[[ Entries shown open ]]

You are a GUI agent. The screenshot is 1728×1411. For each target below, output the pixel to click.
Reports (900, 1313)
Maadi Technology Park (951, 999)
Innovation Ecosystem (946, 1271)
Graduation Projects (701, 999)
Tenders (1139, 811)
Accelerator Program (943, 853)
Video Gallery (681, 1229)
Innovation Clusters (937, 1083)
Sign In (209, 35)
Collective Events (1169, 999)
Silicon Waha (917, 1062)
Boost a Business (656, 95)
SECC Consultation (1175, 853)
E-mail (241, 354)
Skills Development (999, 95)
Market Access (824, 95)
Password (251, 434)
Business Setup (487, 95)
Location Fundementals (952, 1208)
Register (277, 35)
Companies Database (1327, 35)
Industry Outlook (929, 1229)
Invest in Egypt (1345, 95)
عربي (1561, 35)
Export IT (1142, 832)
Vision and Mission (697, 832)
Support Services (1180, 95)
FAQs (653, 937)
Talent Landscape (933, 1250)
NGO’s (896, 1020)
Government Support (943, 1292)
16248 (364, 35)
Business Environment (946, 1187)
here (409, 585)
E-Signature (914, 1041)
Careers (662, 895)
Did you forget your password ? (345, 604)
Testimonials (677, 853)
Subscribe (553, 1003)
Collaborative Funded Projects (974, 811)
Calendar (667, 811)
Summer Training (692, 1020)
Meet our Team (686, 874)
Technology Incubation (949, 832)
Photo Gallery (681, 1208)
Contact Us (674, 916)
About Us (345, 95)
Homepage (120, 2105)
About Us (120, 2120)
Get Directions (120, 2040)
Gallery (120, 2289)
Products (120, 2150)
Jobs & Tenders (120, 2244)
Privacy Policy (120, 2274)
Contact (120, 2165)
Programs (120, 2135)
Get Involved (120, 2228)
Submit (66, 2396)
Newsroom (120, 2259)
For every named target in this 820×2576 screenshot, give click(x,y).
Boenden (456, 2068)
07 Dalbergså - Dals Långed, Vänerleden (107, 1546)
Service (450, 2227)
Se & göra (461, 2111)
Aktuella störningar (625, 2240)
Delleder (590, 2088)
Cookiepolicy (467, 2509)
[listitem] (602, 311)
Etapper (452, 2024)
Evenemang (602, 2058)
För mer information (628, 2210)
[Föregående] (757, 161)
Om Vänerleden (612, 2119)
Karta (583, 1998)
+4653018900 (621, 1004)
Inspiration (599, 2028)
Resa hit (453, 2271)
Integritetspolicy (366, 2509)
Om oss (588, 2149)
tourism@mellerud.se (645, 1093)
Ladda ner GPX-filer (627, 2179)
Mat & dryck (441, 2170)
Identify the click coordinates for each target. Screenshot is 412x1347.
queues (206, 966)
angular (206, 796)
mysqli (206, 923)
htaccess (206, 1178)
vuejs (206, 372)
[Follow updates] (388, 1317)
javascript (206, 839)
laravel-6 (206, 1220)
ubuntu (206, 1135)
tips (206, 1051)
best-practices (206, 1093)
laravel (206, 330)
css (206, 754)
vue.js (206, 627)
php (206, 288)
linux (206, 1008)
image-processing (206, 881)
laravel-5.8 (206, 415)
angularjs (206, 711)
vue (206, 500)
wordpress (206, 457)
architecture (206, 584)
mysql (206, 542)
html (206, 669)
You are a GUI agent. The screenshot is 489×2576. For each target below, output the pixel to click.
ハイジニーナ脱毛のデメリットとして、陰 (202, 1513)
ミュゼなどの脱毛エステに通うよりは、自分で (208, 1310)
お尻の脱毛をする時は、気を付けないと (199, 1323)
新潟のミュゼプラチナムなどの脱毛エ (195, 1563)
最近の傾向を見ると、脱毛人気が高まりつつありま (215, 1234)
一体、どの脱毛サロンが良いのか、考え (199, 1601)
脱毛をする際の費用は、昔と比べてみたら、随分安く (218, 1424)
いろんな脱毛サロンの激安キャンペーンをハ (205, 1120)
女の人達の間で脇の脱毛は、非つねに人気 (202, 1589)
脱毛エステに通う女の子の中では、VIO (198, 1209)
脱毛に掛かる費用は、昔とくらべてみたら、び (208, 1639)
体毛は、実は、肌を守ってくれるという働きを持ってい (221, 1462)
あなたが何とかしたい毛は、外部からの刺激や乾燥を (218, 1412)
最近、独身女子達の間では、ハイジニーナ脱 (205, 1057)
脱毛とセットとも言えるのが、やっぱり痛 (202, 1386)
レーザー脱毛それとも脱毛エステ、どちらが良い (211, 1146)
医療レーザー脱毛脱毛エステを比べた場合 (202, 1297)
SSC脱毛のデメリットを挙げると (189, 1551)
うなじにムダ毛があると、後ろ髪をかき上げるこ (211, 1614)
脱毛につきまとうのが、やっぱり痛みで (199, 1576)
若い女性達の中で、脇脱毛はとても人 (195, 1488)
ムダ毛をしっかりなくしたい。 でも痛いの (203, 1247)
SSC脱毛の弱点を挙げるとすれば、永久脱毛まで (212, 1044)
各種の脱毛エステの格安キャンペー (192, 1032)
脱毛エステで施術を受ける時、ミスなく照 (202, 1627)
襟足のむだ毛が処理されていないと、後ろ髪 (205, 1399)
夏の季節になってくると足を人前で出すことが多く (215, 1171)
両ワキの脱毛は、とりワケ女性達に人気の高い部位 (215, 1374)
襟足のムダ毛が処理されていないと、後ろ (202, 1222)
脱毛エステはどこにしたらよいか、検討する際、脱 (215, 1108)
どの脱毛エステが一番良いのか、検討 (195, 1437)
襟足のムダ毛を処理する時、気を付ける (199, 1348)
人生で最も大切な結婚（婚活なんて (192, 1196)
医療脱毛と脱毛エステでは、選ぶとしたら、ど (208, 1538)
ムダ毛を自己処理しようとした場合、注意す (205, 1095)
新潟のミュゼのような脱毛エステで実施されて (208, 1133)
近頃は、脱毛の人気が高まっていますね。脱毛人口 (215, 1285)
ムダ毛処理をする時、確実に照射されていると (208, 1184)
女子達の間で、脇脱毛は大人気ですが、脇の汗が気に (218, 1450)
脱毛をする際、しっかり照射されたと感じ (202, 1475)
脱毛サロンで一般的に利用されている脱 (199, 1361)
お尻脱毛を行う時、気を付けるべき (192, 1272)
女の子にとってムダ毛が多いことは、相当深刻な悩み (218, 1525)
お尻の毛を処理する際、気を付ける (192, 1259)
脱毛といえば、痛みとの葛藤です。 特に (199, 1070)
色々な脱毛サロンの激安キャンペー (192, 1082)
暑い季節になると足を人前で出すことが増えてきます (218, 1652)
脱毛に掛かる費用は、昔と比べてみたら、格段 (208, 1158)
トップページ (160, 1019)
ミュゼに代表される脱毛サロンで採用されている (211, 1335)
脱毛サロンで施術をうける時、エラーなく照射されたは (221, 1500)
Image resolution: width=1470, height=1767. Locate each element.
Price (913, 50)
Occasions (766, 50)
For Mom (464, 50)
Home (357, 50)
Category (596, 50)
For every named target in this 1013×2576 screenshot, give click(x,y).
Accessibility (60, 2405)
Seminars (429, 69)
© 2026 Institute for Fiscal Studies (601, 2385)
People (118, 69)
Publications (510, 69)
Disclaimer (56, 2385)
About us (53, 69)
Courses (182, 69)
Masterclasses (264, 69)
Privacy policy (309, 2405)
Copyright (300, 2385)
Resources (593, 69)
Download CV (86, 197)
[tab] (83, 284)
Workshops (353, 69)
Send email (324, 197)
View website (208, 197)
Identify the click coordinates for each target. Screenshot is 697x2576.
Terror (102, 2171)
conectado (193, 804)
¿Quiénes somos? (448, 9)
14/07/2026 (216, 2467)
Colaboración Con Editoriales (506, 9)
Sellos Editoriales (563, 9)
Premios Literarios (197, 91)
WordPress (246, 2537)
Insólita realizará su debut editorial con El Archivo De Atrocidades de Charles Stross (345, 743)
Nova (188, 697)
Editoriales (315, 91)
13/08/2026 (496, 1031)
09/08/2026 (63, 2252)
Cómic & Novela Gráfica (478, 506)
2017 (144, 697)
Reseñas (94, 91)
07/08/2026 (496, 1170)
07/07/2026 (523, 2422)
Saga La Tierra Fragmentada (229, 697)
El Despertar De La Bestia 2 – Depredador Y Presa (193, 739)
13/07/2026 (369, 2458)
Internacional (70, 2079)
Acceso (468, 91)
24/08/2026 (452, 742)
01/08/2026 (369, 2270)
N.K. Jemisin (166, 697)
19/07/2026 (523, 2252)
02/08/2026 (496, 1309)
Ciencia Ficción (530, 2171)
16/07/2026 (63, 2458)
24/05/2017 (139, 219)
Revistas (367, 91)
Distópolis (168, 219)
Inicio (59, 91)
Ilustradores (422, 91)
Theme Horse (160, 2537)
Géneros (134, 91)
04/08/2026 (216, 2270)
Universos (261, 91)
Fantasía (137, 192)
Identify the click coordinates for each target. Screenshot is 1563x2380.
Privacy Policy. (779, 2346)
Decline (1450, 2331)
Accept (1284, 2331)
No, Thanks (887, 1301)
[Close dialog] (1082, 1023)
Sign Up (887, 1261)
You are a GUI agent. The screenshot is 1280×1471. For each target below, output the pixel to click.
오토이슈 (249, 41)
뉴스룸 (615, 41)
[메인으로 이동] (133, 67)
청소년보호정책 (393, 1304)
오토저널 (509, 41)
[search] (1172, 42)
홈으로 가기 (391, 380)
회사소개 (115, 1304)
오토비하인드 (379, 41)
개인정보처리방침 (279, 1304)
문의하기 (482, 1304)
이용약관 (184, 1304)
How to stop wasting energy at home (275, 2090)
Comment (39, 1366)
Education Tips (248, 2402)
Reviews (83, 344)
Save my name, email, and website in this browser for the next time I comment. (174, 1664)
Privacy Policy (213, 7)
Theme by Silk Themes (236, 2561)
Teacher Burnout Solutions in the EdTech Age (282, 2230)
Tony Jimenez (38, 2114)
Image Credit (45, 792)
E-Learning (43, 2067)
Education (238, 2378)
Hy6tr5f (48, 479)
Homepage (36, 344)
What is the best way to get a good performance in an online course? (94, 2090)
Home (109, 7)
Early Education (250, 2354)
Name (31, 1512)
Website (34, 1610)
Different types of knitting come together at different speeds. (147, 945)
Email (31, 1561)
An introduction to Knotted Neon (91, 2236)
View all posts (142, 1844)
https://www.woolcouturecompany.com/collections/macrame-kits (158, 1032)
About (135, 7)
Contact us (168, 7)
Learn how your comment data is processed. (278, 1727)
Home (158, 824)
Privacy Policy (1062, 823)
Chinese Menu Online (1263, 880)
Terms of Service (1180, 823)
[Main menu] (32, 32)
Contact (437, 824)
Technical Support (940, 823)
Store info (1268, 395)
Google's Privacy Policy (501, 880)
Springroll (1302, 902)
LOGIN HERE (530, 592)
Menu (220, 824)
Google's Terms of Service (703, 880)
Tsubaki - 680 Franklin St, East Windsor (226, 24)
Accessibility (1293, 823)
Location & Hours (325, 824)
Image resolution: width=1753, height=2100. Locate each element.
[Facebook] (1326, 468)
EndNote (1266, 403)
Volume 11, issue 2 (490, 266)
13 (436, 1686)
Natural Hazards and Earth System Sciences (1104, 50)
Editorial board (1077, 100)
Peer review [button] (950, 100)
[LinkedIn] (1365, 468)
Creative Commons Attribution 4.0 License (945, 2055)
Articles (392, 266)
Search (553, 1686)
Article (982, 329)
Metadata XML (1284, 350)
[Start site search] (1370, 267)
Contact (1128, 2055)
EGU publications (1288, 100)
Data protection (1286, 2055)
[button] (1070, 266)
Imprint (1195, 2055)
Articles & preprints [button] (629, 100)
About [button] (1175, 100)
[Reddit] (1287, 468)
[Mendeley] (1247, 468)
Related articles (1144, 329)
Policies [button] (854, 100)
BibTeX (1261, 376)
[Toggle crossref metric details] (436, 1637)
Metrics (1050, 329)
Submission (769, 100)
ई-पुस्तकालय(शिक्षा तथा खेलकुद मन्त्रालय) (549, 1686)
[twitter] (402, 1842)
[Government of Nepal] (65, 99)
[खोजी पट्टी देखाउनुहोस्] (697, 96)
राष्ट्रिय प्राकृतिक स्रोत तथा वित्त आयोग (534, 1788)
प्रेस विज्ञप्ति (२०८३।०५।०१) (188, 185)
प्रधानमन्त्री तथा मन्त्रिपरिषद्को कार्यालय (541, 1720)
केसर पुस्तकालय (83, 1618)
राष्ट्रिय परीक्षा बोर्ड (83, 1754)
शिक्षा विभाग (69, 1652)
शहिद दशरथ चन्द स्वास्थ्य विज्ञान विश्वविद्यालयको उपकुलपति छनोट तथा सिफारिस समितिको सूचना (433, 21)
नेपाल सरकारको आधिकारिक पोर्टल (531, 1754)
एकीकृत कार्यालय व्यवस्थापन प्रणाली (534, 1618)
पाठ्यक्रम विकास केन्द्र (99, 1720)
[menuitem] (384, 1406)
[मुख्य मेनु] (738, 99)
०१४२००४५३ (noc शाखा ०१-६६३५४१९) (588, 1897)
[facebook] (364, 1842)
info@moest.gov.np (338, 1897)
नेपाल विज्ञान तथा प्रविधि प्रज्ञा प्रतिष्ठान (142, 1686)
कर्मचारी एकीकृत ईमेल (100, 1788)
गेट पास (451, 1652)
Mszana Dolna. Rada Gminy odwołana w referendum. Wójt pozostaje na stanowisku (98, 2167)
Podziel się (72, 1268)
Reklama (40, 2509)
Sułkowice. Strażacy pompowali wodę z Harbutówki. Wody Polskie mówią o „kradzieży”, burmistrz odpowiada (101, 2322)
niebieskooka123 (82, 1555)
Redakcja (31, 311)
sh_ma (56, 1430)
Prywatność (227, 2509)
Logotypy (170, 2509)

[[ Entries shown closed ]]

- [The problem]:
Within the material above, copy exactly the lines from the line that holds "عربي (1561, 35)" up to and including the line that holds "Careers (662, 895)".

- [Task response]:
عربي (1561, 35)
Export IT (1142, 832)
Vision and Mission (697, 832)
Support Services (1180, 95)
FAQs (653, 937)
Talent Landscape (933, 1250)
NGO’s (896, 1020)
Government Support (943, 1292)
16248 (364, 35)
Business Environment (946, 1187)
here (409, 585)
E-Signature (914, 1041)
Careers (662, 895)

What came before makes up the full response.